> AIM OF THE TASK: Return each record shown beneath, word for word.

Saved data entries
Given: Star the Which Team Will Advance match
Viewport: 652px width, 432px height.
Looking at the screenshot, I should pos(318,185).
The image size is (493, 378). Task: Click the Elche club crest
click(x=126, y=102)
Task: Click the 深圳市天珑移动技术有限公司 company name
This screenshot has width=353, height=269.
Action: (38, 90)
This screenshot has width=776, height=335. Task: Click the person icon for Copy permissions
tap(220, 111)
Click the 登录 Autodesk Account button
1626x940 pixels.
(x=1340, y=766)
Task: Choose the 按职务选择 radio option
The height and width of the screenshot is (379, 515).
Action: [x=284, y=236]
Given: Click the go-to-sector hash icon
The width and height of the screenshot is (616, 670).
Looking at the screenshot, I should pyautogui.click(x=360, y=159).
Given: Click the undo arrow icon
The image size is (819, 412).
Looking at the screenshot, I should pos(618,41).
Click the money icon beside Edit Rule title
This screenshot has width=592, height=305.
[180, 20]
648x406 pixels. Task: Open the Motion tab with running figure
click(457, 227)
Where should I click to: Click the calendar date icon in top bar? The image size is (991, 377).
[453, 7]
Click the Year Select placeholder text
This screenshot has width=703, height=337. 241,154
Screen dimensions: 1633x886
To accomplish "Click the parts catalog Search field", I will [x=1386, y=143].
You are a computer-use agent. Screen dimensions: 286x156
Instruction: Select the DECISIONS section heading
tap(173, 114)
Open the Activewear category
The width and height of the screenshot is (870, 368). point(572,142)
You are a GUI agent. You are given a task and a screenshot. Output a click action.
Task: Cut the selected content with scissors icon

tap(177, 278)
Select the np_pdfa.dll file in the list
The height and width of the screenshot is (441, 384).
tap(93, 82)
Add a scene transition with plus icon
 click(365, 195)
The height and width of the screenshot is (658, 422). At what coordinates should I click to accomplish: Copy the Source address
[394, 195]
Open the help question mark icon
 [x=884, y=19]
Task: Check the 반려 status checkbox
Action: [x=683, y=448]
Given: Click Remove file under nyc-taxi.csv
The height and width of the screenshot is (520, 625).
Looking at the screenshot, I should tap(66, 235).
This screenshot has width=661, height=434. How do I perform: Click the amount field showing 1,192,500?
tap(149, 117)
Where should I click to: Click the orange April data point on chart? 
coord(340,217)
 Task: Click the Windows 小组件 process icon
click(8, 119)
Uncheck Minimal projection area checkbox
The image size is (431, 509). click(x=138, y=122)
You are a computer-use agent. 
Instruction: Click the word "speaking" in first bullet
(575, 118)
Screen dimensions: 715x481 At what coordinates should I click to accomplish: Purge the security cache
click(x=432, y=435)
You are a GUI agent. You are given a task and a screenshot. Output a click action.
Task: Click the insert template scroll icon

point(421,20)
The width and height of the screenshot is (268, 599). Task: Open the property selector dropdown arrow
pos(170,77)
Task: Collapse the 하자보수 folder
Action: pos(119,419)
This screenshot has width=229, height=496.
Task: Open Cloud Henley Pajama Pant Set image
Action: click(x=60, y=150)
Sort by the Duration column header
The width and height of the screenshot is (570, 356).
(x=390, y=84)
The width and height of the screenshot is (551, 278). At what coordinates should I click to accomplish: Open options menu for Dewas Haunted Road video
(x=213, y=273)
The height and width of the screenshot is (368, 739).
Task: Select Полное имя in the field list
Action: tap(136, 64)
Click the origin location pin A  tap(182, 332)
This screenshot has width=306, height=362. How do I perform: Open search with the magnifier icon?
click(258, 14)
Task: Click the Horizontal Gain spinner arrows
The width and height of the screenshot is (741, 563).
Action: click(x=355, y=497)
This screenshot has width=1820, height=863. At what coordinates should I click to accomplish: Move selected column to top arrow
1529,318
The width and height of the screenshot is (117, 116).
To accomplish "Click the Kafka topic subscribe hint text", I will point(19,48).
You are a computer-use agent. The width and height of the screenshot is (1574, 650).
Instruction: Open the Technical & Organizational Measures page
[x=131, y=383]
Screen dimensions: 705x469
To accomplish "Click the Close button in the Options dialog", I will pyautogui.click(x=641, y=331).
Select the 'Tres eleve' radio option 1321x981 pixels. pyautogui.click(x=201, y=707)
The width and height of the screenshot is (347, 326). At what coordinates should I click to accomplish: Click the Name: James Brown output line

> TASK ANSWER:
Given: Star the Which Team Will Advance match
Viewport: 652px width, 432px height.
Looking at the screenshot, I should pos(318,185).
The image size is (493, 378). Task: Click the Elche club crest
click(x=126, y=102)
Task: Click the 深圳市天珑移动技术有限公司 company name
This screenshot has width=353, height=269.
Action: (38, 90)
This screenshot has width=776, height=335. Task: Click the person icon for Copy permissions
tap(220, 111)
Click the 登录 Autodesk Account button
1626x940 pixels.
(x=1340, y=766)
Task: Choose the 按职务选择 radio option
The height and width of the screenshot is (379, 515).
Action: [x=284, y=236]
Given: Click the go-to-sector hash icon
The width and height of the screenshot is (616, 670).
Looking at the screenshot, I should pyautogui.click(x=360, y=159).
Given: Click the undo arrow icon
The image size is (819, 412).
Looking at the screenshot, I should pos(618,41).
Click the money icon beside Edit Rule title
This screenshot has width=592, height=305.
[180, 20]
648x406 pixels. Task: Open the Motion tab with running figure
click(457, 227)
Where should I click to: Click the calendar date icon in top bar? The image size is (991, 377).
[453, 7]
Click the Year Select placeholder text
This screenshot has width=703, height=337. 241,154
Screen dimensions: 1633x886
To accomplish "Click the parts catalog Search field", I will [x=1386, y=143].
You are a computer-use agent. Screen dimensions: 286x156
Instruction: Select the DECISIONS section heading
tap(173, 114)
Open the Activewear category
The width and height of the screenshot is (870, 368). point(572,142)
You are a GUI agent. You are given a task and a screenshot. Output a click action.
Task: Cut the selected content with scissors icon

tap(177, 278)
Select the np_pdfa.dll file in the list
The height and width of the screenshot is (441, 384).
tap(93, 82)
Add a scene transition with plus icon
 click(365, 195)
The height and width of the screenshot is (658, 422). At what coordinates should I click to accomplish: Copy the Source address
[394, 195]
Open the help question mark icon
 [x=884, y=19]
Task: Check the 반려 status checkbox
Action: [x=683, y=448]
Given: Click Remove file under nyc-taxi.csv
The height and width of the screenshot is (520, 625).
Looking at the screenshot, I should tap(66, 235).
This screenshot has width=661, height=434. How do I perform: Click the amount field showing 1,192,500?
tap(149, 117)
Where should I click to: Click the orange April data point on chart? 
coord(340,217)
 Task: Click the Windows 小组件 process icon
click(8, 119)
Uncheck Minimal projection area checkbox
The image size is (431, 509). click(x=138, y=122)
You are a computer-use agent. 
Instruction: Click the word "speaking" in first bullet
(575, 118)
Screen dimensions: 715x481 At what coordinates should I click to accomplish: Purge the security cache
click(x=432, y=435)
You are a GUI agent. You are given a task and a screenshot. Output a click action.
Task: Click the insert template scroll icon

point(421,20)
The width and height of the screenshot is (268, 599). Task: Open the property selector dropdown arrow
pos(170,77)
Task: Collapse the 하자보수 folder
Action: pos(119,419)
This screenshot has width=229, height=496.
Task: Open Cloud Henley Pajama Pant Set image
Action: click(x=60, y=150)
Sort by the Duration column header
The width and height of the screenshot is (570, 356).
(x=390, y=84)
The width and height of the screenshot is (551, 278). At what coordinates should I click to accomplish: Open options menu for Dewas Haunted Road video
(x=213, y=273)
The height and width of the screenshot is (368, 739).
Task: Select Полное имя in the field list
Action: tap(136, 64)
Click the origin location pin A  tap(182, 332)
This screenshot has width=306, height=362. How do I perform: Open search with the magnifier icon?
click(258, 14)
Task: Click the Horizontal Gain spinner arrows
The width and height of the screenshot is (741, 563).
Action: click(x=355, y=497)
This screenshot has width=1820, height=863. At what coordinates should I click to accomplish: Move selected column to top arrow
1529,318
The width and height of the screenshot is (117, 116).
To accomplish "Click the Kafka topic subscribe hint text", I will point(19,48).
You are a computer-use agent. The width and height of the screenshot is (1574, 650).
Instruction: Open the Technical & Organizational Measures page
[x=131, y=383]
Screen dimensions: 705x469
To accomplish "Click the Close button in the Options dialog", I will pyautogui.click(x=641, y=331).
Select the 'Tres eleve' radio option 1321x981 pixels. pyautogui.click(x=201, y=707)
The width and height of the screenshot is (347, 326). At what coordinates should I click to accomplish: Click the Name: James Brown output line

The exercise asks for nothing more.